From 2010 to 2012, Lewis County and GVT negotiated the sale of the LBR infrastructure to the county. Plans called for the LBR route, which was offered for $425,000, to be used for a museum train operated by the Railroad Society of Northern New York, which had been based in Croghan in the mid-1990s. The MHWA route from Lowville to Carthage was also to be sold to the county and converted to a rail trail. On April 30, 2012, however, the county decided against purchasing the infrastructure.

River Marine Inc. of Cape Vincent, NY recently purchased the former Carthage train depot on Mechanic Street. River Marine also owns the railway yard in Lowville, NY. Ronald J. Trottier the owner of River Marine Inc. plans to lease the railroad between Cartage and Lowville. His plan is to run tourist trains and rail bikes, human-pedal-powered open air vehicles that ride the rails.

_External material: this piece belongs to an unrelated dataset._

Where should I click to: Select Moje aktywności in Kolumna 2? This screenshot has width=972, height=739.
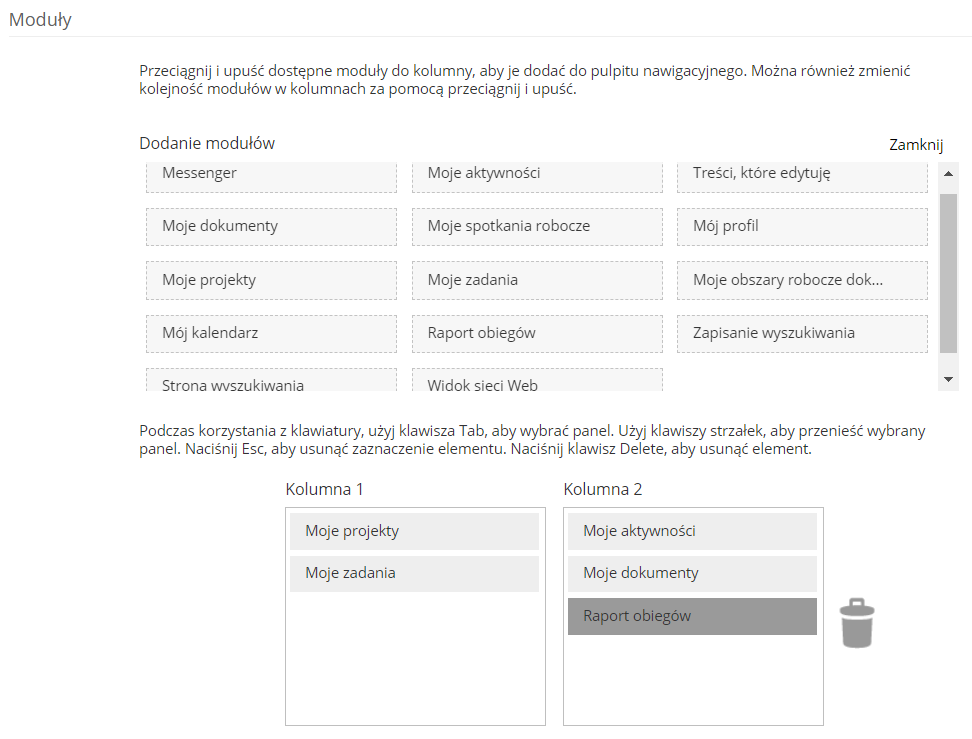[x=692, y=531]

The #1923 steam locomotive, an Alco 2-8-0, has been preserved as part of the Steamtown, USA National Historic Site, Scranton, PA.

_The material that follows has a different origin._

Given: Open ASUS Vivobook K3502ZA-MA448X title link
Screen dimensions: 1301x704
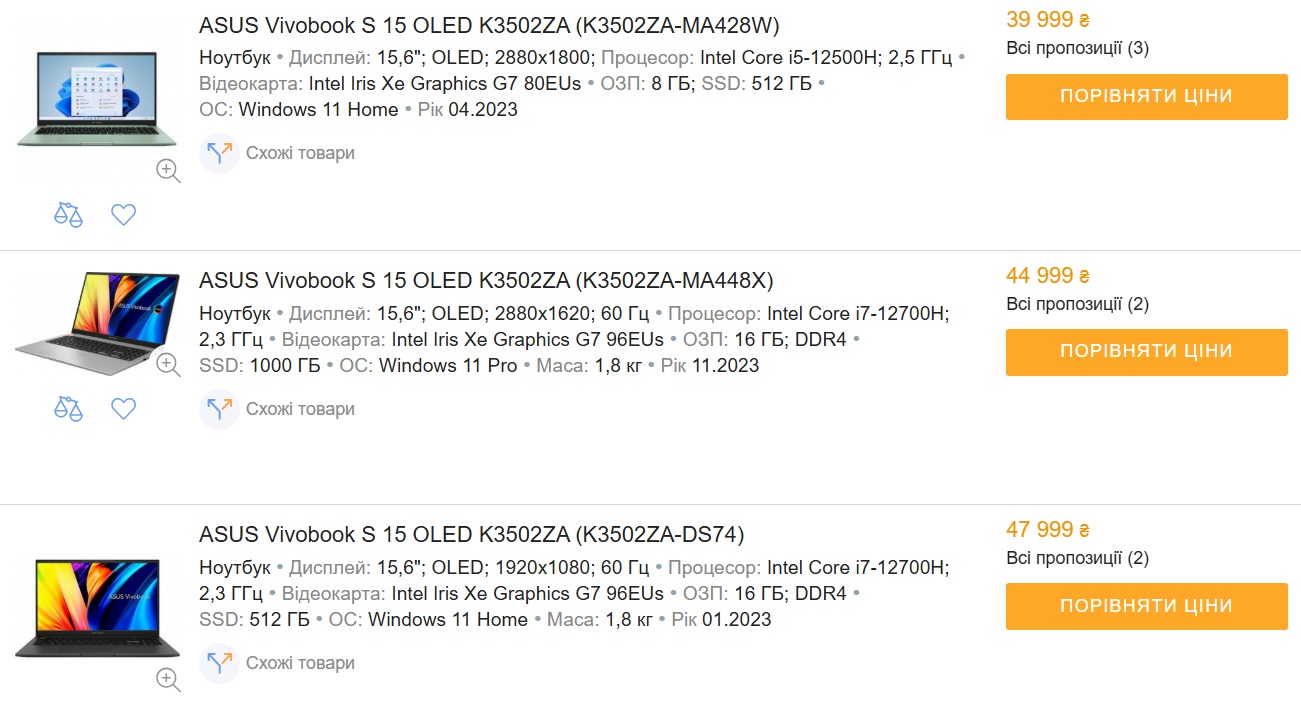Looking at the screenshot, I should 486,280.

The L&BR was placed out-of-service after the paper mill in Beaver Falls closed on January 24, 2007.

The Lowville and Beaver River Railroad filed for abandonment on January 14, 2025 and entered into an agreement with Lewis County in November 2025 to be purchased for use as a recreational rail trail.

This is in addition to the abandonment of the West Carthage to Lowville segment of fellow with GVT subsidiary Mohawk, Adirondack and Northern Railroad at the same time. The Lowville-to-Carthage branch line had only seen occasional revenue car storage on its northernmost portion.

==Infrastructure==
The 10.57 mi long route of the LBR ran from Lowville through the valley of the Beaver River via New Bremen and Beaver Falls to Croghan. In Lowville, there was a connection to the MHWA route to Carthage, which was part of a connection formerly running from Utica to Clayton on the St. Lawrence River, but whose section from Lowville south to Lyons Falls was abandoned in 1964. The LBR had a small depot in Lowville.

The branch line crossed the Black River on a 1,100 ft long Warren swing through truss bridge.